§ Task directions
Copy each line below exactly.

§ Stored records
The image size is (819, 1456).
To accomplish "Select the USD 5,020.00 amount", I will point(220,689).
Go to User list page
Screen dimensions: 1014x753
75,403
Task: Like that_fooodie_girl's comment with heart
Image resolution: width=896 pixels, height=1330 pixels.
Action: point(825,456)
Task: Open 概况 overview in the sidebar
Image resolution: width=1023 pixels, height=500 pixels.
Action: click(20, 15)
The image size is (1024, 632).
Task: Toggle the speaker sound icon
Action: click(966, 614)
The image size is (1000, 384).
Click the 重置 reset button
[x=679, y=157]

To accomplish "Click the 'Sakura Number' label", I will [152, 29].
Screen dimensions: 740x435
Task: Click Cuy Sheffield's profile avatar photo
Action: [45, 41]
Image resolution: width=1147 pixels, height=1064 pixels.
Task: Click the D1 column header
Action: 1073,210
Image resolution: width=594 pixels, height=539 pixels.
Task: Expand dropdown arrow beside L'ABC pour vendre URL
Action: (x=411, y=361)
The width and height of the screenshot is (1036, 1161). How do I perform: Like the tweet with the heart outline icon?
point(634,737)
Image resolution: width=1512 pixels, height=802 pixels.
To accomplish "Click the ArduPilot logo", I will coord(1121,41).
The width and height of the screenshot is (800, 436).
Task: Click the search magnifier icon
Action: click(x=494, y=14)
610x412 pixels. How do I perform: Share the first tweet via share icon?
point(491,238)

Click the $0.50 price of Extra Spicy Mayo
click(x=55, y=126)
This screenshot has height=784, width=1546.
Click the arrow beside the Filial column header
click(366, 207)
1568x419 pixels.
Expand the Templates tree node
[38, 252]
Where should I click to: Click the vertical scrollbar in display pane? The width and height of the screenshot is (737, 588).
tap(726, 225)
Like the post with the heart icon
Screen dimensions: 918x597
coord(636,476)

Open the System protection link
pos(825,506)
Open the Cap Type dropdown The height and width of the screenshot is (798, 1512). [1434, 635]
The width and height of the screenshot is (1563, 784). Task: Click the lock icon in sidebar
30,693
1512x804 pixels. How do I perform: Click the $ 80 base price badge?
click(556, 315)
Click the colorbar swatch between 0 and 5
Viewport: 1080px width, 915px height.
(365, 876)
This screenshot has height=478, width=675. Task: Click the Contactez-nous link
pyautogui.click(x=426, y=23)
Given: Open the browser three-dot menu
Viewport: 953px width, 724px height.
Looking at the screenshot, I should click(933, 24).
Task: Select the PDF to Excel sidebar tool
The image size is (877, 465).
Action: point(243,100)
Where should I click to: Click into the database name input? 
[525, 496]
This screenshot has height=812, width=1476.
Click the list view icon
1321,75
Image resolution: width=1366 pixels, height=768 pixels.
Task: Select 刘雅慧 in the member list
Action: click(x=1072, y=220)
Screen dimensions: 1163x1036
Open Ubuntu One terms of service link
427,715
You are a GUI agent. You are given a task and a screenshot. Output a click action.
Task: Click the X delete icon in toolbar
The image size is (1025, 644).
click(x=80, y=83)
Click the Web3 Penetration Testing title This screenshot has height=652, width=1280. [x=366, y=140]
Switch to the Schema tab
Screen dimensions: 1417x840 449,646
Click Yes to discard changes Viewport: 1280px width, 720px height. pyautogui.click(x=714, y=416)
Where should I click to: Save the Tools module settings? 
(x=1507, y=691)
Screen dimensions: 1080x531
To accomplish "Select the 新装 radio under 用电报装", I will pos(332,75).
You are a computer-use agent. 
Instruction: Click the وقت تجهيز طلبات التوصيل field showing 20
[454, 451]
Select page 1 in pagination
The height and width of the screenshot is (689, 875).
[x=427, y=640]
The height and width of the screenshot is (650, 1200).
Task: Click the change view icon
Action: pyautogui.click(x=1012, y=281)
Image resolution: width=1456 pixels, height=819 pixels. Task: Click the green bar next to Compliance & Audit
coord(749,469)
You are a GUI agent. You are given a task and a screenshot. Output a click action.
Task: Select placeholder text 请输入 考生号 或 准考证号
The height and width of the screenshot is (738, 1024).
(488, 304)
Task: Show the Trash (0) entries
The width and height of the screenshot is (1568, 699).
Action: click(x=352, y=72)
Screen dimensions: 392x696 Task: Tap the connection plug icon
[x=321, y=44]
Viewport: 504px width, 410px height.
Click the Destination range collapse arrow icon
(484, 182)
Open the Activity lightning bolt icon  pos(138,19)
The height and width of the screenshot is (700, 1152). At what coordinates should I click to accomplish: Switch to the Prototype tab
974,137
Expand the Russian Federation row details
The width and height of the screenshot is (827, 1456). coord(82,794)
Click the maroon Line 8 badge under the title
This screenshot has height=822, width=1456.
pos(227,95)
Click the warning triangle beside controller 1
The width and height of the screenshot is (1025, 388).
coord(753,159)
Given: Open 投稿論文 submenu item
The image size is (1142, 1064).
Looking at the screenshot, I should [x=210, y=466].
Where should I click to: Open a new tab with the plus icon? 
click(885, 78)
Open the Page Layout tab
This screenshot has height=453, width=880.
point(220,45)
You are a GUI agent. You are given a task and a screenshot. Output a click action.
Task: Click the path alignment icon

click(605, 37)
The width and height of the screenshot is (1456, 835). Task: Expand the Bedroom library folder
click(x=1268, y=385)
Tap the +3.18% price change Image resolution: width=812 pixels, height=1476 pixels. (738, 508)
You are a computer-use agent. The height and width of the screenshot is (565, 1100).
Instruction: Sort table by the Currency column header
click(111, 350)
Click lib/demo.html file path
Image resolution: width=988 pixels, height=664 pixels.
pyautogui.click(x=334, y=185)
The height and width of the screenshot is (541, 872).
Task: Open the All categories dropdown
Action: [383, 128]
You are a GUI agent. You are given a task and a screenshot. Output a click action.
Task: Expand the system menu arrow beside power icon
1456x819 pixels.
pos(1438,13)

§ Task answer
The image size is (819, 1456).
To accomplish "Select the USD 5,020.00 amount", I will point(220,689).
Go to User list page
Screen dimensions: 1014x753
75,403
Task: Like that_fooodie_girl's comment with heart
Image resolution: width=896 pixels, height=1330 pixels.
Action: point(825,456)
Task: Open 概况 overview in the sidebar
Image resolution: width=1023 pixels, height=500 pixels.
Action: click(20, 15)
The image size is (1024, 632).
Task: Toggle the speaker sound icon
Action: click(966, 614)
The image size is (1000, 384).
Click the 重置 reset button
[x=679, y=157]

To accomplish "Click the 'Sakura Number' label", I will [152, 29].
Screen dimensions: 740x435
Task: Click Cuy Sheffield's profile avatar photo
Action: [45, 41]
Image resolution: width=1147 pixels, height=1064 pixels.
Task: Click the D1 column header
Action: 1073,210
Image resolution: width=594 pixels, height=539 pixels.
Task: Expand dropdown arrow beside L'ABC pour vendre URL
Action: (x=411, y=361)
The width and height of the screenshot is (1036, 1161). How do I perform: Like the tweet with the heart outline icon?
point(634,737)
Image resolution: width=1512 pixels, height=802 pixels.
To accomplish "Click the ArduPilot logo", I will coord(1121,41).
The width and height of the screenshot is (800, 436).
Task: Click the search magnifier icon
Action: click(x=494, y=14)
610x412 pixels. How do I perform: Share the first tweet via share icon?
point(491,238)

Click the $0.50 price of Extra Spicy Mayo
click(x=55, y=126)
This screenshot has height=784, width=1546.
Click the arrow beside the Filial column header
click(366, 207)
1568x419 pixels.
Expand the Templates tree node
[38, 252]
Where should I click to: Click the vertical scrollbar in display pane? The width and height of the screenshot is (737, 588).
tap(726, 225)
Like the post with the heart icon
Screen dimensions: 918x597
coord(636,476)

Open the System protection link
pos(825,506)
Open the Cap Type dropdown The height and width of the screenshot is (798, 1512). [1434, 635]
The width and height of the screenshot is (1563, 784). Task: Click the lock icon in sidebar
30,693
1512x804 pixels. How do I perform: Click the $ 80 base price badge?
click(556, 315)
Click the colorbar swatch between 0 and 5
Viewport: 1080px width, 915px height.
(365, 876)
This screenshot has height=478, width=675. Task: Click the Contactez-nous link
pyautogui.click(x=426, y=23)
Given: Open the browser three-dot menu
Viewport: 953px width, 724px height.
Looking at the screenshot, I should click(933, 24).
Task: Select the PDF to Excel sidebar tool
The image size is (877, 465).
Action: point(243,100)
Where should I click to: Click into the database name input? 
[525, 496]
This screenshot has height=812, width=1476.
Click the list view icon
1321,75
Image resolution: width=1366 pixels, height=768 pixels.
Task: Select 刘雅慧 in the member list
Action: click(x=1072, y=220)
Screen dimensions: 1163x1036
Open Ubuntu One terms of service link
427,715
You are a GUI agent. You are given a task and a screenshot. Output a click action.
Task: Click the X delete icon in toolbar
The image size is (1025, 644).
click(x=80, y=83)
Click the Web3 Penetration Testing title This screenshot has height=652, width=1280. [x=366, y=140]
Switch to the Schema tab
Screen dimensions: 1417x840 449,646
Click Yes to discard changes Viewport: 1280px width, 720px height. pyautogui.click(x=714, y=416)
Where should I click to: Save the Tools module settings? 
(x=1507, y=691)
Screen dimensions: 1080x531
To accomplish "Select the 新装 radio under 用电报装", I will pos(332,75).
You are a computer-use agent. 
Instruction: Click the وقت تجهيز طلبات التوصيل field showing 20
[454, 451]
Select page 1 in pagination
The height and width of the screenshot is (689, 875).
[x=427, y=640]
The height and width of the screenshot is (650, 1200).
Task: Click the change view icon
Action: pyautogui.click(x=1012, y=281)
Image resolution: width=1456 pixels, height=819 pixels. Task: Click the green bar next to Compliance & Audit
coord(749,469)
You are a GUI agent. You are given a task and a screenshot. Output a click action.
Task: Select placeholder text 请输入 考生号 或 准考证号
The height and width of the screenshot is (738, 1024).
(488, 304)
Task: Show the Trash (0) entries
The width and height of the screenshot is (1568, 699).
Action: click(x=352, y=72)
Screen dimensions: 392x696 Task: Tap the connection plug icon
[x=321, y=44]
Viewport: 504px width, 410px height.
Click the Destination range collapse arrow icon
(484, 182)
Open the Activity lightning bolt icon  pos(138,19)
The height and width of the screenshot is (700, 1152). At what coordinates should I click to accomplish: Switch to the Prototype tab
974,137
Expand the Russian Federation row details
The width and height of the screenshot is (827, 1456). coord(82,794)
Click the maroon Line 8 badge under the title
This screenshot has height=822, width=1456.
pos(227,95)
Click the warning triangle beside controller 1
The width and height of the screenshot is (1025, 388).
coord(753,159)
Given: Open 投稿論文 submenu item
The image size is (1142, 1064).
Looking at the screenshot, I should [x=210, y=466].
Where should I click to: Open a new tab with the plus icon? 
click(885, 78)
Open the Page Layout tab
This screenshot has height=453, width=880.
point(220,45)
You are a GUI agent. You are given a task and a screenshot. Output a click action.
Task: Click the path alignment icon

click(605, 37)
The width and height of the screenshot is (1456, 835). Task: Expand the Bedroom library folder
click(x=1268, y=385)
Tap the +3.18% price change Image resolution: width=812 pixels, height=1476 pixels. (738, 508)
You are a computer-use agent. The height and width of the screenshot is (565, 1100).
Instruction: Sort table by the Currency column header
click(111, 350)
Click lib/demo.html file path
Image resolution: width=988 pixels, height=664 pixels.
pyautogui.click(x=334, y=185)
The height and width of the screenshot is (541, 872).
Task: Open the All categories dropdown
Action: [383, 128]
You are a GUI agent. You are given a task and a screenshot. Output a click action.
Task: Expand the system menu arrow beside power icon
1456x819 pixels.
pos(1438,13)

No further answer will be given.